The Science section of The New York Times asked twenty-two prominent individuals, "What is your greatest worry about climate change? What gives you hope?" One of them was Bush-era EPA administrator Christine Todd Whitman. The great Republican moderate told us that what she frets the most about is that Both Sides Do It on climate:
What keeps me up at night are people who talk in absolutes. It's the people who say "humans cause it" or "people have no role in it," full stop. Science is not exact and the truth is in between. By taking the extreme position, they give an opening to the other side, and then people stop listening.Seriously? If you're in a discussion of climate change and you say "humans cause it," you're an absolutist on the order of people who deny any human role whatsoever?
What's the middle ground? Elves cause it?
No, I know: the middle ground is that climate change is caused by a combination of human activity and natural climate activity. But among the population concerned about the climate, who is arguing that there's no natural component to climate change whatsoever? Who insists that every change in climate is 100% the fault of humans, and not a tiny bit less? Whereas there are all sorts of people -- including extremely wealthy and powerful people, as well as just about every elected member of the national government who belongs to one of our two major political parties -- who believe that the human contribution to climate change is zero.
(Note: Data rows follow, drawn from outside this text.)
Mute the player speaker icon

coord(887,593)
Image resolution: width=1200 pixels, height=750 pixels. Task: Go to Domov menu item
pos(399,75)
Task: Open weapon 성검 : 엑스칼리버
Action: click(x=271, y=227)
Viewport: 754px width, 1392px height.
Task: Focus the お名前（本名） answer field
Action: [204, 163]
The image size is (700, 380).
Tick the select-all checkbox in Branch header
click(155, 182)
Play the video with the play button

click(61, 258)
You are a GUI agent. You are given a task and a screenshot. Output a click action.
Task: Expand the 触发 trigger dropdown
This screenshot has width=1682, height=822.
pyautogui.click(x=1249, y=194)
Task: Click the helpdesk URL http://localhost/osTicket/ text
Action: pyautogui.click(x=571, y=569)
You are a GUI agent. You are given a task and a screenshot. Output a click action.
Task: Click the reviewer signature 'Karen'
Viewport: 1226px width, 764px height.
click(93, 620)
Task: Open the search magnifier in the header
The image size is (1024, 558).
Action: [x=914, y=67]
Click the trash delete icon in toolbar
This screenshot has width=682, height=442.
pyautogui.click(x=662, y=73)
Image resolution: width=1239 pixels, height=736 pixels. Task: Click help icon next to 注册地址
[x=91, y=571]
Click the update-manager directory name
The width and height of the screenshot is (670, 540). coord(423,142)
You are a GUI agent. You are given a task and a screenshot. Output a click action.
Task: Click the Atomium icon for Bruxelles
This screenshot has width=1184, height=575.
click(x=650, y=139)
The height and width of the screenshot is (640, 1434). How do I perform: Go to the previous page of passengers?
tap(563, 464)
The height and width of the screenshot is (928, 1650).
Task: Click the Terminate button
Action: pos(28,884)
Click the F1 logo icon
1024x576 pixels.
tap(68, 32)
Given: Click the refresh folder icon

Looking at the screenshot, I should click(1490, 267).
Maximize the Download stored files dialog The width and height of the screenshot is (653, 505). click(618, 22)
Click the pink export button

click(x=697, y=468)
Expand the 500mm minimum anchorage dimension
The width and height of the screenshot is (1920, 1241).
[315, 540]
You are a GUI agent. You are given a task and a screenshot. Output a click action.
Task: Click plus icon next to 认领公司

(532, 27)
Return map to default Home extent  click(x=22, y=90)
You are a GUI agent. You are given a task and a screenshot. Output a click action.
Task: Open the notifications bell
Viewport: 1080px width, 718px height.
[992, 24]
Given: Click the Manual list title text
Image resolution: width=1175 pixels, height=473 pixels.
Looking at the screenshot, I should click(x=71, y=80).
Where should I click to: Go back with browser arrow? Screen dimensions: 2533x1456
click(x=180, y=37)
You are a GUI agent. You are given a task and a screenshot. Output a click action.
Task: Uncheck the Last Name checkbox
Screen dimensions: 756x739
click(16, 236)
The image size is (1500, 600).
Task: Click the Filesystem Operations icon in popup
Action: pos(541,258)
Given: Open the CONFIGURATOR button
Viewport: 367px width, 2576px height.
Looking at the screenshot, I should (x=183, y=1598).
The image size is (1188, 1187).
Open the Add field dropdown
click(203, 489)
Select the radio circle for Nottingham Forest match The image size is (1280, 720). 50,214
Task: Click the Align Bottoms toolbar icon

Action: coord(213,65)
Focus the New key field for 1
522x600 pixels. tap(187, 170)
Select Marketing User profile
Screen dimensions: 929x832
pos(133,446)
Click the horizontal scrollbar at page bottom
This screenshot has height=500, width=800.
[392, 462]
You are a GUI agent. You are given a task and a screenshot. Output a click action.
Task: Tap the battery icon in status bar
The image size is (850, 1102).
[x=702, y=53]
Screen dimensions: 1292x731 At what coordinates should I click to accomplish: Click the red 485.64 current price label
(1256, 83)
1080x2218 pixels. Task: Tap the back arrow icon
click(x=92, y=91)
The community of people calling for action on climate believes that the human contribution is a huge factor -- and it's what we can change. So of course that's where the focus is.
Whitman goes on to acknowledge that she believes in "implementing environmental regulation." Good, Christie -- we're more or less on the same page. Too bad your obsession with applying the one-size-fits-all centrist pox-on-both-houses formula to this situation blinds you to that fact.